Toxicogenomics Unit, National Institute of Public Health, Srobarova 48, Prague 10, 100 42 Czech Republic.
Mutagenesis. 2012 Mar;27(2):187-96. doi: 10.1093/mutage/ger075.
Worldwide, colorectal cancer (CRC) is the third most common cancer, with the highest mortality rates occurring in Central Europe. The use of chemotherapy to treat CRC is limited by the inter-individual variability in drug response and the development of cancer cell resistance. ATP-binding cassette (ABC) transporters play a crucial role in the development of resistance by the efflux of anticancer agents outside of cancer cells. The aim of this study was to explore transcript levels of all human ABCs in tumours and non-neoplastic control tissues from CRC patients collected before the first line of treatment by 5-fluorouracil (5-FU)-containing regimen. The prognostic potential of ABCs was evaluated by the correlation of transcript levels with clinical factors. Relations between transcript levels of ABCs in tumours and chemotherapy efficacy were also addressed. The transcript profile of all known human ABCs was assessed using real-time polymerase chain reaction with a relative standard curve. The majority of the studied ABCs were down-regulated or unchanged between tumours and control tissues. ABCA12, ABCA13, ABCB6, ABCC1, ABCC2 and ABCE1 were up-regulated in tumours versus control tissues. Transcript levels of ABCA12, ABCC7 and ABCC8 increased in direction from colon to rectum. Additionally, transcript levels of ABCB9, ABCB11, ABCG5 and ABCG8 followed the reverse significant trend, i.e. a decrease in direction from colon to rectum. The transcript level of ABCC10 in tumours correlated with the grade (P = 0.01). Transcript levels of ABCC6, ABCC11, ABCF1 and ABCF2 were significantly lower in non-responders to palliative chemotherapy in comparison with responders. The disease-free interval of patients treated by adjuvant chemotherapy was significantly shorter in patients with low transcript levels of ABCA7, ABCA13, ABCB4, ABCC11 and ABCD4. In conclusion, ABCC11 may be a promising candidate marker for a validation study on 5-FU therapy outcome.

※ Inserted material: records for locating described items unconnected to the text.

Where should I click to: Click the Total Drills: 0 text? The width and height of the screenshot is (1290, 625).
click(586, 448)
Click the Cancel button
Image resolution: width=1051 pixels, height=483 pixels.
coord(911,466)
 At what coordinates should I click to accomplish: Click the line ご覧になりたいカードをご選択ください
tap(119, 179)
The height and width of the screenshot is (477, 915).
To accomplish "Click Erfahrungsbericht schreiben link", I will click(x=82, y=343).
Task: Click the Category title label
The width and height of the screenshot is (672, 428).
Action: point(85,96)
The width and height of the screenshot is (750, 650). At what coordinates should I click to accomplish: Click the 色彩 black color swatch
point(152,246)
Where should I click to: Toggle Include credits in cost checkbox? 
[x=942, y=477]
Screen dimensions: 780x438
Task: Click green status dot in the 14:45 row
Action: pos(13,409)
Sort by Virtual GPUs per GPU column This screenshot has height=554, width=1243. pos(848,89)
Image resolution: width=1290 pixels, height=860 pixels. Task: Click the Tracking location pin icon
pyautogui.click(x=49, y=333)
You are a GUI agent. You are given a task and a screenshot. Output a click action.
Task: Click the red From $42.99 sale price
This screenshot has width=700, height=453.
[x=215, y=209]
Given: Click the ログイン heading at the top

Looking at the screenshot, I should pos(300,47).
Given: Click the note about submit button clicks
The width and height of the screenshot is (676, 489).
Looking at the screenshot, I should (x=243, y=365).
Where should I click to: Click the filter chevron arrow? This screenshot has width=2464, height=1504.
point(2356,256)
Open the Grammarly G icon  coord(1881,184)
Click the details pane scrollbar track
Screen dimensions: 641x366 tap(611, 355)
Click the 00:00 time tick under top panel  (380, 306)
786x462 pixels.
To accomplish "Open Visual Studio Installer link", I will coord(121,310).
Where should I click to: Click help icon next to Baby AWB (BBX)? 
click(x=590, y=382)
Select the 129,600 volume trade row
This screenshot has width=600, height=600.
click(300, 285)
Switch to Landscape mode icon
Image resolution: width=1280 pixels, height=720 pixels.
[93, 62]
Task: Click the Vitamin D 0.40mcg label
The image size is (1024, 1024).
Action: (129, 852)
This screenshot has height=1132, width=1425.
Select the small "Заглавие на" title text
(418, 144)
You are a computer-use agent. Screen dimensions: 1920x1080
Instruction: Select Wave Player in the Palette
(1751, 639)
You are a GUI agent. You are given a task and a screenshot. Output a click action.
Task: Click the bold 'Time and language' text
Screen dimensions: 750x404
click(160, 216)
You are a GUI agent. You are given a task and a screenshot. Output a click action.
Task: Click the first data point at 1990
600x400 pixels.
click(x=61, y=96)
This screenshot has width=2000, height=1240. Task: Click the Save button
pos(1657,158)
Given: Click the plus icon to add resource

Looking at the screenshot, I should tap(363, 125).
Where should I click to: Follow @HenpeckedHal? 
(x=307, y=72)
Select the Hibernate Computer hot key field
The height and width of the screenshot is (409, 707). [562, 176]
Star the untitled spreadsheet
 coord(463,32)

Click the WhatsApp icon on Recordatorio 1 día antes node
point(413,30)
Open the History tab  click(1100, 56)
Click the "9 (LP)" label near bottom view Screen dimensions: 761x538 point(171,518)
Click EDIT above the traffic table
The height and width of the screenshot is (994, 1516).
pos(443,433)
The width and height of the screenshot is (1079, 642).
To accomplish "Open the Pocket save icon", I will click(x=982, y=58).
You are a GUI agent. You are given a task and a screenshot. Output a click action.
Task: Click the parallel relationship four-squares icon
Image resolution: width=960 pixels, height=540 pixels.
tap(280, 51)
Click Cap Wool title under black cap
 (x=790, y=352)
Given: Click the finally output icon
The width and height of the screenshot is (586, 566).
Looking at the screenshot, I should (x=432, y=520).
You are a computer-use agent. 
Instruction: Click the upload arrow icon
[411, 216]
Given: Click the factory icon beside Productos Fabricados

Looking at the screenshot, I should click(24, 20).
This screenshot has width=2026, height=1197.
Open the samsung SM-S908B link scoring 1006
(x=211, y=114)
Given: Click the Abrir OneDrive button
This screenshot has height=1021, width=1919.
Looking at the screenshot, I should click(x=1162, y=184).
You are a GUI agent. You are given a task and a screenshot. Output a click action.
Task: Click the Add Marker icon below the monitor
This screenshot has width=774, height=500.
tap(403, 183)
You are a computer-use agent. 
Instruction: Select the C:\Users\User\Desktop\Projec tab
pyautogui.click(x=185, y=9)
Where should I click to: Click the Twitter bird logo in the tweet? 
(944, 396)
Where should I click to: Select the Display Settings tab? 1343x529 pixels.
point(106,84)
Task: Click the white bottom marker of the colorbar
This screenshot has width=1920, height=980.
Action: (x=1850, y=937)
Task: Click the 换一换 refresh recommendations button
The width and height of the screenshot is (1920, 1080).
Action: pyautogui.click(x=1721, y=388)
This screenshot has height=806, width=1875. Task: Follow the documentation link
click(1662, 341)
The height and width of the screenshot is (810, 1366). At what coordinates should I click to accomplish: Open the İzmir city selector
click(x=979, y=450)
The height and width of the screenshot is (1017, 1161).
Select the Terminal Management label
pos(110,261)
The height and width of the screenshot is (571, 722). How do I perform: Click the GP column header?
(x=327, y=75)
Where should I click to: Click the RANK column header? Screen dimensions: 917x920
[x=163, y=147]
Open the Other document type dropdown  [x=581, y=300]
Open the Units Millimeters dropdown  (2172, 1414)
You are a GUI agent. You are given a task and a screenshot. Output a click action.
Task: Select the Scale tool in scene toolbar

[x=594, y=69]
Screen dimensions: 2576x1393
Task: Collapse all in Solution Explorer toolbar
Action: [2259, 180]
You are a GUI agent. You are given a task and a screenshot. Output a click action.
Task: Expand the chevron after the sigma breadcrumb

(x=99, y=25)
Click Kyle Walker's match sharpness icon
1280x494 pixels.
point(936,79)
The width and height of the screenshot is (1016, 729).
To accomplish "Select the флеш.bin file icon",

在全球范围内,结直肠癌(CRC)是第三大常见癌症,中欧地区的死亡率最高。由于药物反应的个体间差异以及癌细胞耐药性的发展,化疗治疗 CRC 受到限制。ATP 结合盒(ABC)转运蛋白通过将抗癌药物外排到癌细胞外,在耐药性的发展中起着至关重要的作用。本研究旨在通过含有 5-氟尿嘧啶(5-FU)方案的一线治疗前,从 CRC 患者的肿瘤和非肿瘤对照组织中探索所有人类 ABC 的转录水平。通过将转录水平与临床因素相关联,评估 ABC 的预后潜力。还研究了肿瘤中 ABC 的转录水平与化疗疗效之间的关系。使用实时聚合酶链反应和相对标准曲线评估所有已知人类 ABC 的转录谱。在肿瘤与对照组织之间,大多数研究的 ABC 下调或不变。ABCA12、ABCA13、ABCB6、ABCC1、ABCC2 和 ABCE1 在肿瘤中上调。ABCA12、ABCC7 和 ABCC8 的转录水平从结肠到直肠方向增加。此外,ABCB9、ABCB11、ABCG5 和 ABCG8 的转录水平遵循相反的显著趋势,即从结肠到直肠方向减少。ABCC10 在肿瘤中的转录水平与肿瘤分级相关(P=0.01)。与姑息化疗反应者相比,无反应者的 ABCC6、ABCC11、ABCF1 和 ABCF2 的转录水平显著降低。接受辅助化疗的患者,其 ABCA7、ABCA13、ABCB4、ABCC11 和 ABCD4 转录水平较低的患者无病间隔明显缩短。总之,ABCC11 可能是验证 5-FU 治疗结果的候选标志物。